Bertha Hosang Mah (November 18, 1896 – 1959) was a Canadian student, the first Chinese woman to graduate from a Canadian university.

==Early life==
Hosang was born in Lillooet, British Columbia, the daughter of Lena Hosang. Her older sister recalled, "We were the only Chinese family and there weren't any separate classes in the school, so we talked English all the time."

==Education==
Hosang attended McGill University, first at the Vancouver satellite location (now the University of British Columbia), and later at the Montreal campus; when she graduated in 1917, she was described as "the first Chinese woman graduated from a Canadian university". At McGill, she won an award for best speech, from the Women's Literary Society (Delta Sigma).
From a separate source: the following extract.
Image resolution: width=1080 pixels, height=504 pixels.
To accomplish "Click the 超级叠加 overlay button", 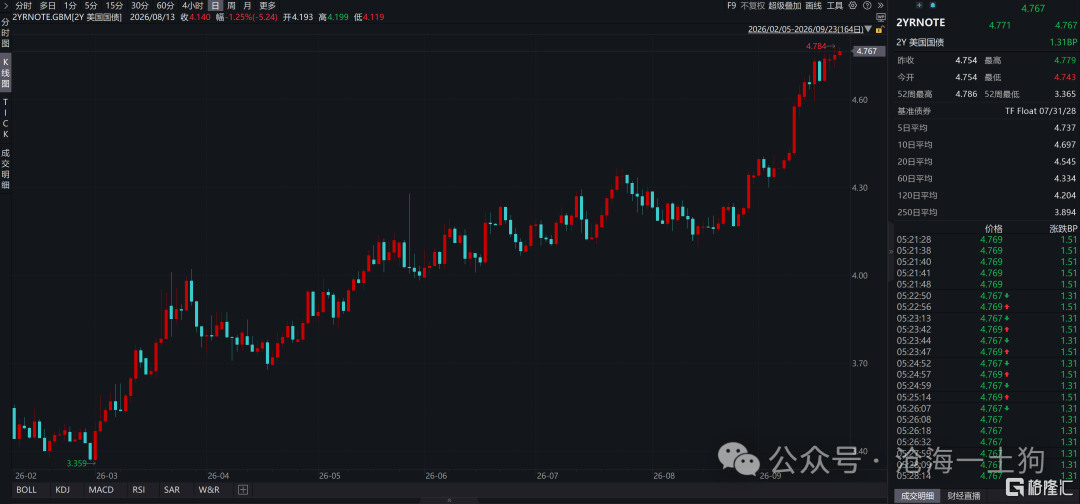I will (x=785, y=6).
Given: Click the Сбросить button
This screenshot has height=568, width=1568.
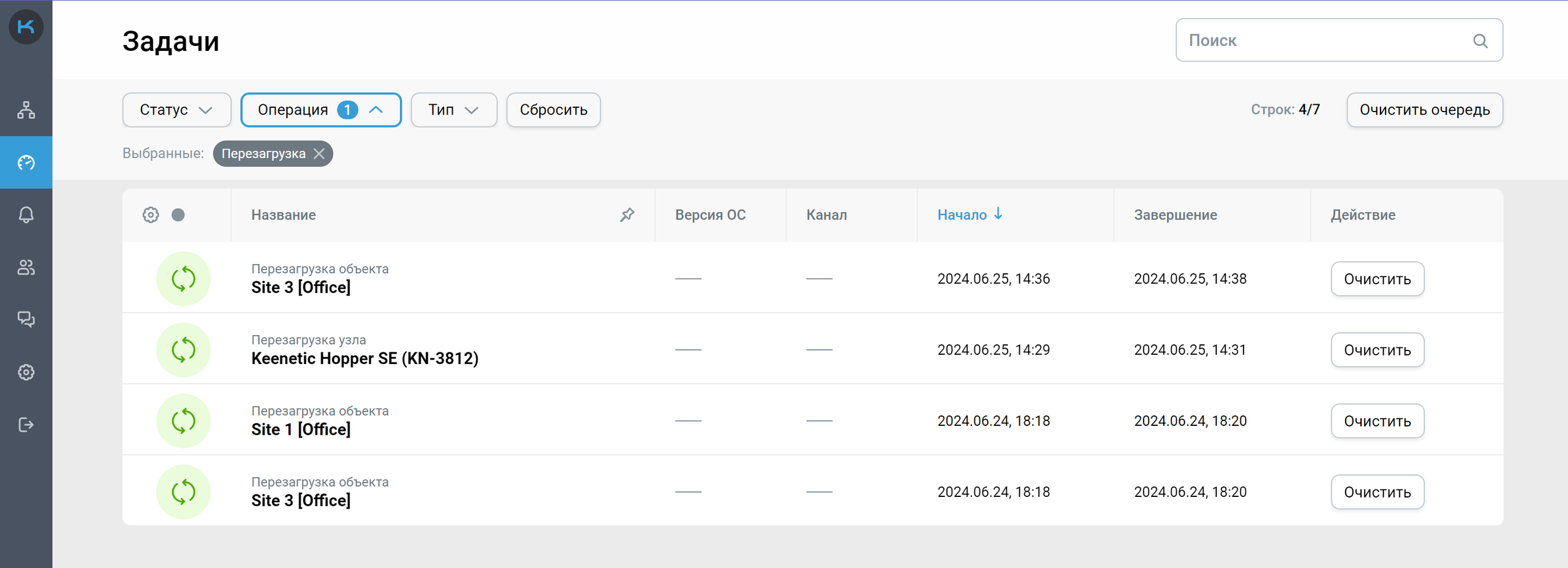Looking at the screenshot, I should pyautogui.click(x=553, y=110).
She also won first prize in a national essay competition, with her article "Physical Education for Chinese Women", which was later published in Chinese Students' Monthly.

Hosang was elected to the University Women's Club of Vancouver in 1918, and gave a presentation to the group that year, on "Chinese Literature". Hosang worked as a secretary at the Chinese consulate in Vancouver in 1918 and 1919. Her older sister Myrtle Hosang Lee studied economics at the University of California, Berkeley.

==Personal life==
In May 1921, in Berkeley, California, Hosang married Dr. Ng Wing Mah, a Chinese-born political scientist who taught at the University of California. They had three children. Bertha Hosang Mah died in 1959, aged 62 years.